Selon conclusions du 14 avril 2026, M. [A] [H] [M] a sollicité voir :
— prendre acte de ce qu’il ne s’oppose pas à la mesure d’expertise sollicitée, tous droits et moyens réservés ;
— dire qu’il appartiendra à la demanderesse de faire l’avance de la mesure d’expertise dont elle sollicite l’organisation ;
— statuer ce que de droit quant aux frais et dépens.
À l’audience du 28 avril 2026, les parties représentées se sont référées à leurs écritures, auxquelles il sera renvoyé pour un plus ample examen des prétentions et moyens.
Régulièrement assignée par dépôt de l’acte à l’étude du commissaire de justice, la Sarl NG AUTO n’a pas constitué avocat.
SUR QUOI
L’article 145 du code de procédure civile dispose que s’il existe un motif légitime de conserver ou d’établir avant tout procès la preuve de faits dont pourrait dépendre la solution d’un litige, les mesures d’instruction légalement admissibles peuvent être ordonnées en référé à la demande de tout intéressé.
Le juge des référés ne tient pas de ces dispositions le pouvoir d’apprécier la recevabilité ni le bien-fondé de l’action au fond dans la perspective de laquelle la demande d’expertise in futurum a été introduite, sauf à retenir que celle-ci est, d’ores et déjà, manifestement vouée à l’échec, et ce quel que soit le fondement juridique de cette action que le demandeur à l’expertise demeure libre de choisir.
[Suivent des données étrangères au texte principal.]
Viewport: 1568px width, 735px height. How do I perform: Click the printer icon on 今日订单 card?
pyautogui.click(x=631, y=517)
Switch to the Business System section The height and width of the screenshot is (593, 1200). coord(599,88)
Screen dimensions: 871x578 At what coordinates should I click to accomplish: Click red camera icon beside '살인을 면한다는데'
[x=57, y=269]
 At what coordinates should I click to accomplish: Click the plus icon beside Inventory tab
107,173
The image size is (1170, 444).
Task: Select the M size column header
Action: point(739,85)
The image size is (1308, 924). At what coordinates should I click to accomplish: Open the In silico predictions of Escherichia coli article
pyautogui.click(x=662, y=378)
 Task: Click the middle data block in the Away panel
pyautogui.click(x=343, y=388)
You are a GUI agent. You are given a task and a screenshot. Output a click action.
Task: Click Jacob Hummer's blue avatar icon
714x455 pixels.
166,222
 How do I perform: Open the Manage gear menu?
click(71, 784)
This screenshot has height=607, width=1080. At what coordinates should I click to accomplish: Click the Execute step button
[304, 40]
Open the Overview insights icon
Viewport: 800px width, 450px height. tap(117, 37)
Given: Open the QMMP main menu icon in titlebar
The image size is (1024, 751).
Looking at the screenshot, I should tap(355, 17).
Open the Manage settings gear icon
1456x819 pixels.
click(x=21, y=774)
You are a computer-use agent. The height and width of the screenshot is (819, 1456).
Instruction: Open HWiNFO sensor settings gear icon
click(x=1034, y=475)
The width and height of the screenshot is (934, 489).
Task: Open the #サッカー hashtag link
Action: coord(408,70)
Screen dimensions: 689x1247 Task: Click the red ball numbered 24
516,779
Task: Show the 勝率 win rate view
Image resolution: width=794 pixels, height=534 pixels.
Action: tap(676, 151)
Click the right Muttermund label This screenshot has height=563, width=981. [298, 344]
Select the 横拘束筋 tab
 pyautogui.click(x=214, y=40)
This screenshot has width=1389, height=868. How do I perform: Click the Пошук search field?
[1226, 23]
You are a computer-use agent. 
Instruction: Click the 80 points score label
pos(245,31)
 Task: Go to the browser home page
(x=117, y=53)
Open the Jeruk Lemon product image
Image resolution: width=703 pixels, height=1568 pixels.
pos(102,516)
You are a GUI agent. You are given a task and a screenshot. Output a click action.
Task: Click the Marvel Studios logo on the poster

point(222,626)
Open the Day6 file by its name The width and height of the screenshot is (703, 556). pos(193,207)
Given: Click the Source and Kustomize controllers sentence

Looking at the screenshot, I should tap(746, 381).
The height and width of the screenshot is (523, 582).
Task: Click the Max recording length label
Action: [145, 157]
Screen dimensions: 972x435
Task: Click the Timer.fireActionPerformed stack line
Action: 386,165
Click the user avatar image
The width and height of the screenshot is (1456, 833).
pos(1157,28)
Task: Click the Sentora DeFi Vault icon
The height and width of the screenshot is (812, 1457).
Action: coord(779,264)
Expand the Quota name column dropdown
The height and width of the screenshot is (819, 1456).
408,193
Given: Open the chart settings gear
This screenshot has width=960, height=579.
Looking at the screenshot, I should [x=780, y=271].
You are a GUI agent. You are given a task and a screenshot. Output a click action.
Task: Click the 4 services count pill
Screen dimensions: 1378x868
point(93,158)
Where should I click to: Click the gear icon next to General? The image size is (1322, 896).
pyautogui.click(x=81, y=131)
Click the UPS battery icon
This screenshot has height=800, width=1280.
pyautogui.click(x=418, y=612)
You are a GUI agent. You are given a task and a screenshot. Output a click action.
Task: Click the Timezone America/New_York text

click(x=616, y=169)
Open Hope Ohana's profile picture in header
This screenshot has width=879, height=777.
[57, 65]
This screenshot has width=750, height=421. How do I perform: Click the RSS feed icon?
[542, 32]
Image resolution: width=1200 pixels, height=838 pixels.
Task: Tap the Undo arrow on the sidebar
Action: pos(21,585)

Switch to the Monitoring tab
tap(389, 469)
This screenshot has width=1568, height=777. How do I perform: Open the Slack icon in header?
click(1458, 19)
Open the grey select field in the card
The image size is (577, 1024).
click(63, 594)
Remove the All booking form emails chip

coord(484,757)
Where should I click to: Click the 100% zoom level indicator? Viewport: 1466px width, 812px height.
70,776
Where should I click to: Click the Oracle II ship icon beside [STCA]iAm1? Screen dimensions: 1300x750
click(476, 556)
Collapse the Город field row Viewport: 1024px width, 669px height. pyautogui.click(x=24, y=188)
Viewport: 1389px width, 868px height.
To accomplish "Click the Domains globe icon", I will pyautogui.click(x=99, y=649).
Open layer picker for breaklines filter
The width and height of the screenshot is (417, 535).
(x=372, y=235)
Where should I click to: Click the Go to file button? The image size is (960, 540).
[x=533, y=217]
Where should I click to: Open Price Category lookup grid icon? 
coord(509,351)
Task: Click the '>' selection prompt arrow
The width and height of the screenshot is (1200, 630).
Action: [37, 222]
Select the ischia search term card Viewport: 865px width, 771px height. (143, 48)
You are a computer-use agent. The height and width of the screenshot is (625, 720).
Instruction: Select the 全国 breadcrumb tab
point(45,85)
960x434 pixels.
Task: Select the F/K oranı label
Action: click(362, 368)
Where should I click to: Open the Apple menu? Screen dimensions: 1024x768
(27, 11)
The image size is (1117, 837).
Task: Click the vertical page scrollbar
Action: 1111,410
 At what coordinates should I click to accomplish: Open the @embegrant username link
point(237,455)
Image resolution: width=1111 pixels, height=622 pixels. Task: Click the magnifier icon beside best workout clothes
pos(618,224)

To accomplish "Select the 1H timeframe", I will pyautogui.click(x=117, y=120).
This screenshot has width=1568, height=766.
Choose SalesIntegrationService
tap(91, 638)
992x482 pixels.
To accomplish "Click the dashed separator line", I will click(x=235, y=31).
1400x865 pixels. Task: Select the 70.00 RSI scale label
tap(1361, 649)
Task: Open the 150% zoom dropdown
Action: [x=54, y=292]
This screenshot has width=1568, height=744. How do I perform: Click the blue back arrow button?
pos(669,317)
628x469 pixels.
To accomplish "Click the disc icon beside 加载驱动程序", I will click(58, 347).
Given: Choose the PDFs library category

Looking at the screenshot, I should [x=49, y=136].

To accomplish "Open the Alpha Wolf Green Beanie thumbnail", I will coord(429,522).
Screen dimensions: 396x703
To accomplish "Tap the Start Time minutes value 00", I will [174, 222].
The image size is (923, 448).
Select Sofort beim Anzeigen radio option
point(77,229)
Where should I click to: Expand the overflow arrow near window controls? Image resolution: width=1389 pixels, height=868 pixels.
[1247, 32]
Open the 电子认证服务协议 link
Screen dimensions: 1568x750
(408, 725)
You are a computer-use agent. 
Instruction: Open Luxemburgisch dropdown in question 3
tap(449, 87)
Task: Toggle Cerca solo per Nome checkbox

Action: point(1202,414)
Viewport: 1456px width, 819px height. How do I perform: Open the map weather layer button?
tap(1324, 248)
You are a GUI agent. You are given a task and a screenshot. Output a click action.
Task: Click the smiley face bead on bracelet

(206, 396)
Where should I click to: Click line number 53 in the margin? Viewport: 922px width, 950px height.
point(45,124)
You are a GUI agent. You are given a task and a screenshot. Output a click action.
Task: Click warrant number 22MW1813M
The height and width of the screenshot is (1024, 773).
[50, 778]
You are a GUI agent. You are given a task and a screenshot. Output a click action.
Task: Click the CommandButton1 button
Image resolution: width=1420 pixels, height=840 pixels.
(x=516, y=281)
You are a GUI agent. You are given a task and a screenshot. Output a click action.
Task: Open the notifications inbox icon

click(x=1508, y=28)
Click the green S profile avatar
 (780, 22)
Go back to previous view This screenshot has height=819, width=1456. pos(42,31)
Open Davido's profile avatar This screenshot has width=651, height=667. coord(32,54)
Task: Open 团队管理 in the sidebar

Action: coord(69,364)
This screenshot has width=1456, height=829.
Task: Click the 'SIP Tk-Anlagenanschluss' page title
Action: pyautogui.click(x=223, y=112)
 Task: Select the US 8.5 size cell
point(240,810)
En l’espèce, M. [W] [U] expose avoir acquis auprès de la Sarl NG AUTO, le 13 novembre 2023, un véhicule de marque LEXUS IS200D, immatriculé [Immatriculation 1], pour un prix de 8.200 euros ; que, le lendemain de l’acquisition du véhicule, il a constaté des fuites du liquide de refroidissement ; que le contrôle technique du 1er juin 2023, réalisé avant la vente, mentionne seulement des défaillances mineures ; qu’il a mis en demeure la Sarl NG AUTO de procéder à la résolution de la vente et au remboursement intégral du prix dans un délai de 15 jours ; qu’il n’est pas établi que la Sarl NG AUTO ait apporté une réponse à cette mise en demeure ; que le véhicule est inutilisable en l’état.
M. [W] [U] verse aux débats un rapport d’expertise de M. [N] [V], expert, en date du 26 octobre 2024 qui mentionne, notamment, « Cette consommation de liquide de refroidissement avec refoulement au vase d’expansion, résulte d’un défaut d’étanchéité interne au moteur entraînant un passage des gaz de combustion dans le circuit de refroidissement. Compte tenu de la nature des dommages, du bref délai entre l’achat du véhicule et le constat des désordres, il ne fait aucun doute que la panne était présente au moment de la transaction. Ces désordres étaient cachés, ils sont majeurs et ils rendent le véhicule impropre à l’usage. Ces désordres rassemblent toutes les caractéristiques du vice caché. »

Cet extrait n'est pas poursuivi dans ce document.